Last night, residents of Greektown, West Town, and the West Loop gave a collective thumb’s up to the new residential tower proposed for the intersection of Lake and Halsted Streets.
The skyscraper, which is currently using the name 171 North Halsted, will replace a dilapidated hardware store and provide much-needed apartments in an area where the residents have traditionally been wary of those of us with transient lifestyles. It is perhaps the building’s location at the edge of the Fulton River District that makes it more palatable to the West Loopers who so often fear apartment buildings. As has been expressed repeatedly in public fora, apartment buildings bring “those kind of people” to the neighborhood. “Those kind of people” must be a condo-owner code word for “high-earning two-income couples with no children.” How terrible.
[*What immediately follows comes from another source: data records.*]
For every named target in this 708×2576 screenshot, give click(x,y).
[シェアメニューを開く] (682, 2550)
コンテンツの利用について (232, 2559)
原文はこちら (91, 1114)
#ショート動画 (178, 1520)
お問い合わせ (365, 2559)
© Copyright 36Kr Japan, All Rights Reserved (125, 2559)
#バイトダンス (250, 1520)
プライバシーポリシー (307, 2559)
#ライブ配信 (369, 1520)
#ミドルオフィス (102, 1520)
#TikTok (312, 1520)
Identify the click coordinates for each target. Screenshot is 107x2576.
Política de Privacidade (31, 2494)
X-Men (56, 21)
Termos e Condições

Our own reporter Mary Chmielewicz was at last night’s meeting and fills us in on the details:
- Architecture firm: Booth Hansen
- Developer: Shapack Partners
- Developer: Focus Development
- Developer: Atlantic Realty Partners
- Height: 320 feet
- 227 apartments, renting for about $3 per square foot
- Townhomes with private terraces on levels 5 and 6
- 170 car parking spaces
- 60 bicycle parking spaces
- Parking garage entrance off of West Couch Place
- Loading dock is on West Lake Street
- Halsted sidewalk will be widened
- Amenity levels include dog run and dog wash, indoor/outdoor kitchen, cabanas and a lawn
- Planning Department has already signed off on the project
- No zoning change is required to build this tower
- Halsted and Lake intersection will be reconfigured with left turn lanes to mitigate traffic impact
- LEED Silver certification
- Groundbreaking expected in 2015
- Union construction labor
In order to get a little extra height for this project, the developers have decided to use the city’s “Adopt a Landmark” program. They pledge to fix up the former Mid-City Trust and Savings Bank building at 2 South Halsted. The building has been empty for a very long time and is in rough shape, but it’s a neighborhood landmark and loved by those who pass it every day.